## 5.2 Feasible Generalized Least Squares

Motivation for a more efficient estimator

• Gauss-Markov Theorem holds under A1-A4

• A4: $$Var(\epsilon| \mathbf{X} )=\sigma^2I_n$$

• Heteroskedasticity: $$Var(\epsilon_i|\mathbf{X}) \neq \sigma^2I_n$$
• Serial Correlation: $$Cov(\epsilon_i,\epsilon_j|\mathbf{X}) \neq 0$$
• Without A4, how can we know which unbiased estimator is the most efficient?

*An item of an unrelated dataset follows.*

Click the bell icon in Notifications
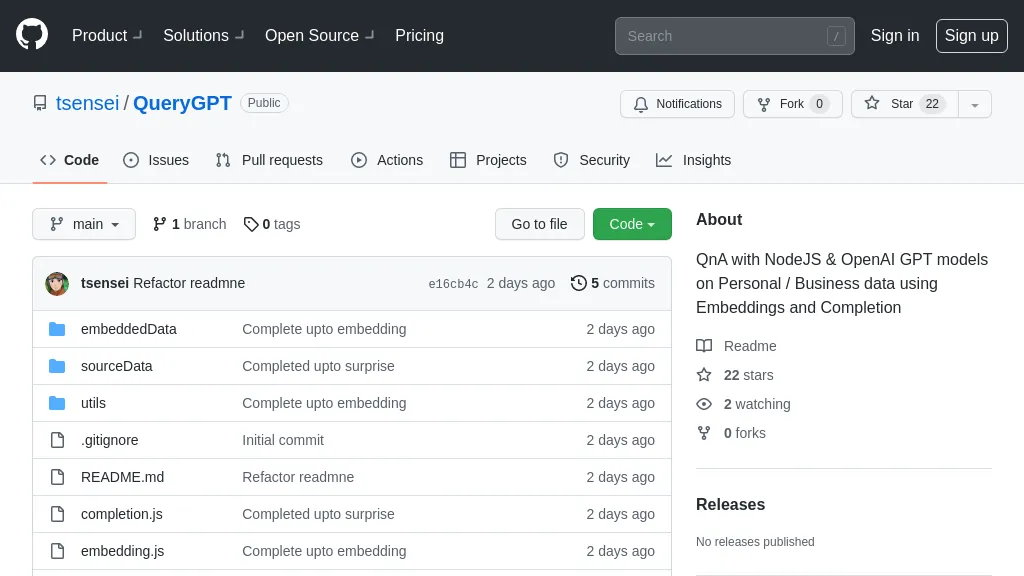Viewport: 1024px width, 576px height. (641, 104)
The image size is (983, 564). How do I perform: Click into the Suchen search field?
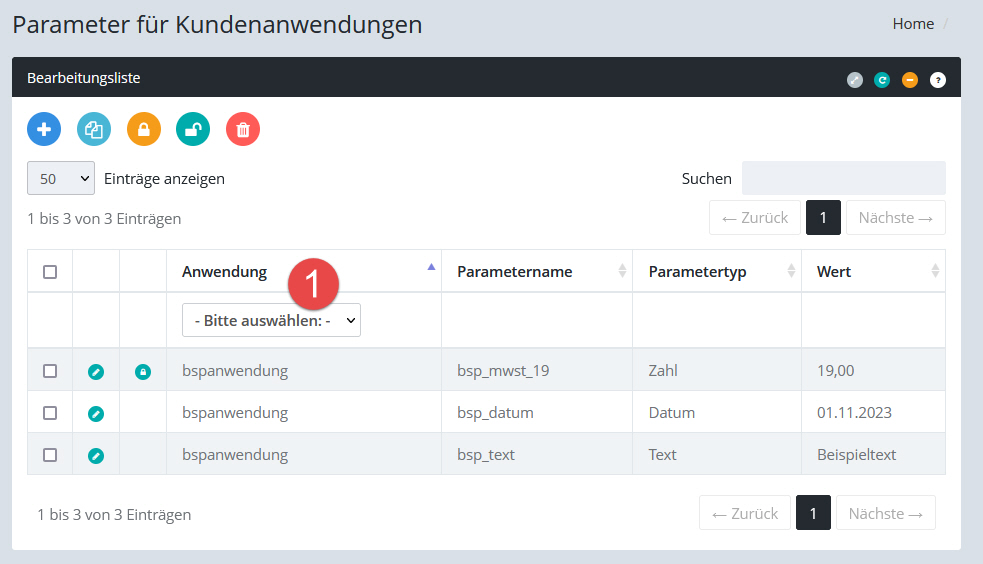843,179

Original (unweighted) model:

$\mathbf{y=X\beta+ \epsilon}$

Suppose A1-A3 hold, but A4 does not hold,

$\mathbf{Var(\epsilon|X)=\Omega \neq \sigma^2 I_n}$

We will try to use OLS to estimate the transformed (weighted) model

$\mathbf{wy=wX\beta + w\epsilon}$

We need to choose $$\mathbf{w}$$ so that

$\mathbf{w'w = \Omega^{-1}}$

then $$\mathbf{w}$$ (full-rank matrix) is the Cholesky decomposition of $$\mathbf{\Omega^{-1}}$$ (full-rank matrix)

In other words, $$\mathbf{w}$$ is the squared root of $$\Omega$$ (squared root version in matrix)

\begin{aligned} \Omega &= var(\epsilon | X) \\ \Omega^{-1} &= var(\epsilon | X)^{-1} \end{aligned}

Then, the transformed equation (IGLS) will have the following properties.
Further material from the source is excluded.